[Set task A] In the hedgehog bedding thread, rename "fleece fabric" to "cotton flannel" and reproduce the passage. Begin at "I use fleece" and stop after "toes and ankles.".
[Set task B] Carry the hedgehog bedding thread forward from its final line.

[Passage given]
___

# changes



## linkinflo (Apr 20, 2010)

i wan to change the shavings that i use for my hedgehog the other thing that i don realy know what it is and either were to buy it so i wannt to know if there is soeone tat sells and ships it to argentina becouse i dont think you can buy it here. andd maybe he guy can tell me the name of it so i can look for it here. and one today i was going to Easy and i found thise (look at pic bellow) and i dont know it they are good enought???[attachment=0:25v01glh]lunapic_127221361031693_2.jpg[/attachment:25v01glh]


----------



## krbshappy71 (Jul 17, 2009)

I use fleece fabric, not shavings. 

I don't know how good of a translation this is, but my Spanish translator says it is: tela del paño grueso y suave

Does that help you? Fabric with no strings, strings can get caught on their little toes and ankles.


----------



## linkinflo (Apr 20, 2010)

thanks!!! 
i found where to buy it now.
but still, can you all tell me if that 
things that i bought is good?


----------



## Hedgieonboard (Nov 15, 2009)

___

[Stored data]
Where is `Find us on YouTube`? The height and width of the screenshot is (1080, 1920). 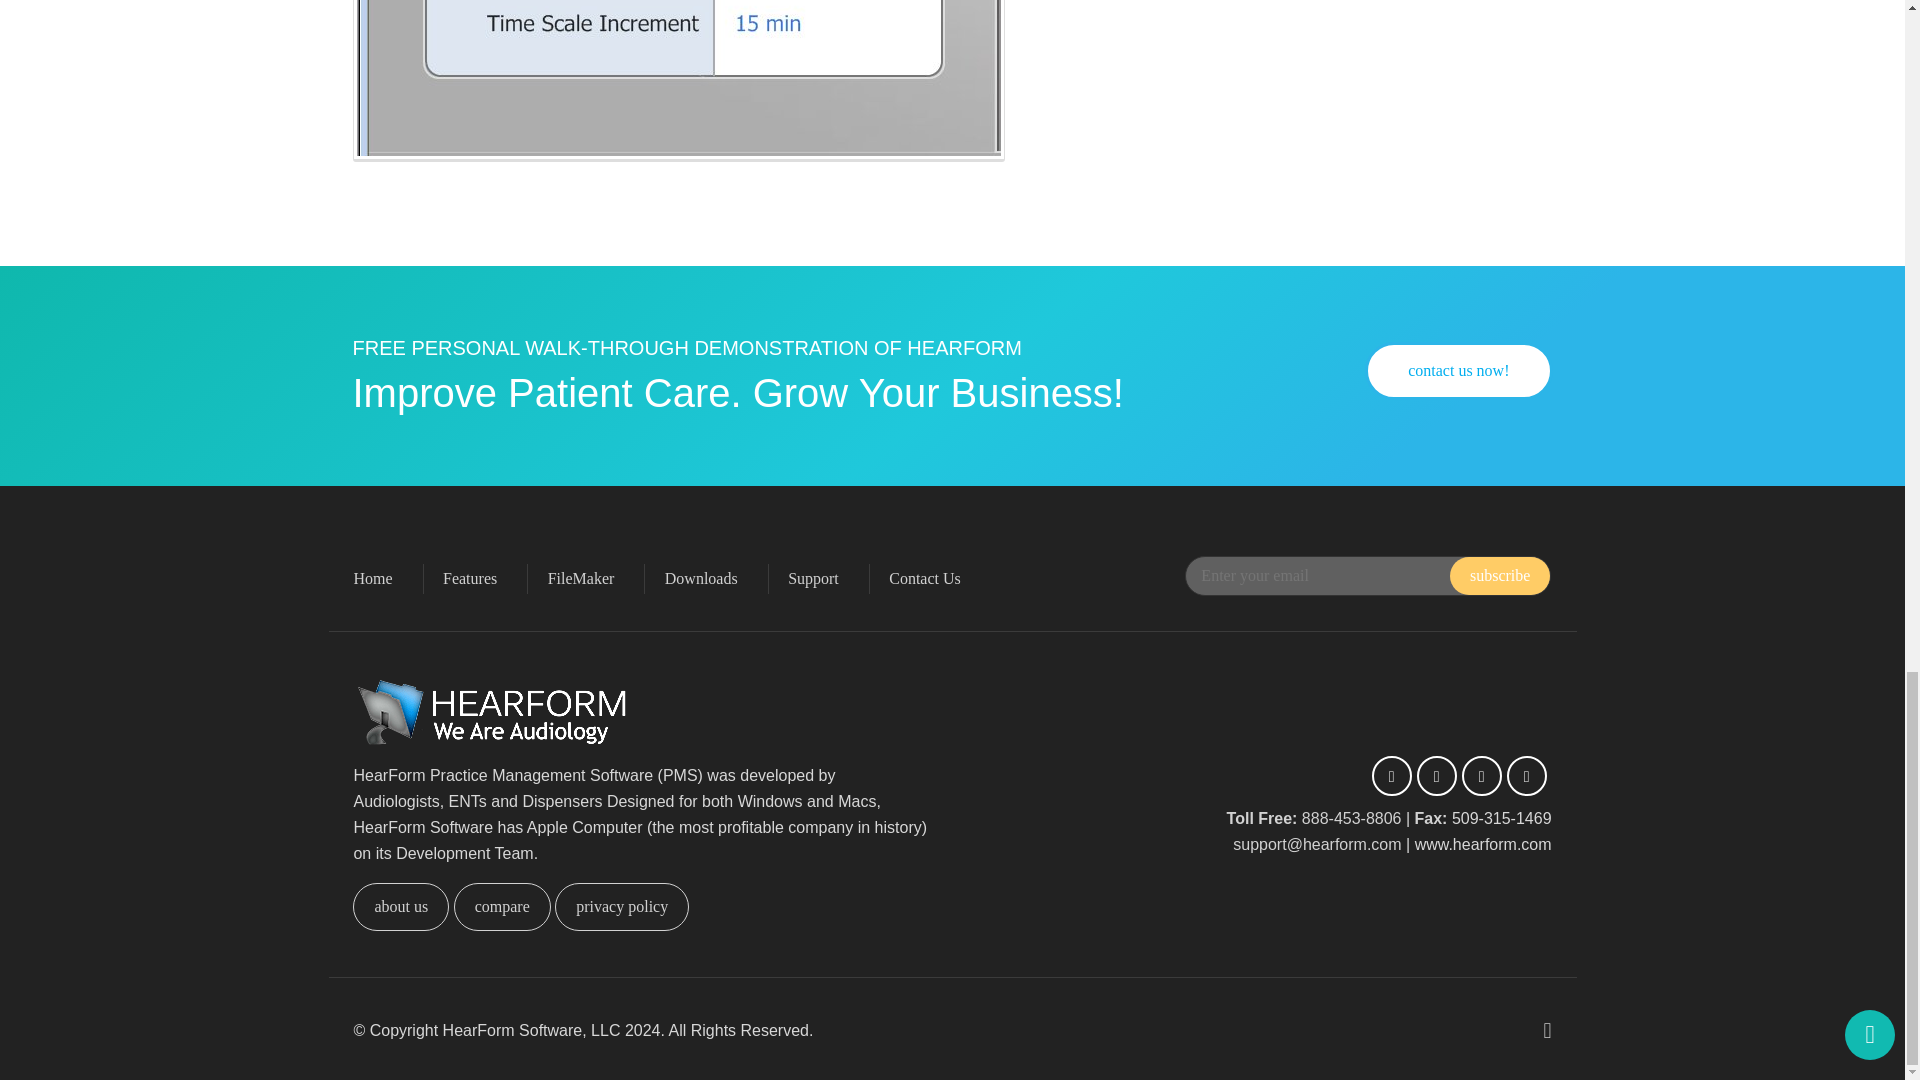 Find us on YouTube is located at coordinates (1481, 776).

___

[Final answer A]
I use cotton flannel, not shavings. 

I don't know how good of a translation this is, but my Spanish translator says it is: tela del paño grueso y suave

Does that help you? Fabric with no strings, strings can get caught on their little toes and ankles.

[Final answer B]
Its hard to see exactly what the fabric is made out of but to me it looks like it is fleece. If it is then its good to use and all you would have to do is make sure to take the string border off of the sides of it cause that can snag toes. You could also cut them down to the exact size of the cage and use the extra to make hedgie bags out of if you wanted to. If its flannel then you'll want to sew a few layers together then turn it the right way and sew down a border so that there is no exposed seams or threads. Hope this helps


----------



## linkinflo (Apr 20, 2010)

ok, i have alrady cuted the borders and i am trying it out. 
i wanna know how do you make a hedgehog bag?
any video showing or explaning how to make it would help.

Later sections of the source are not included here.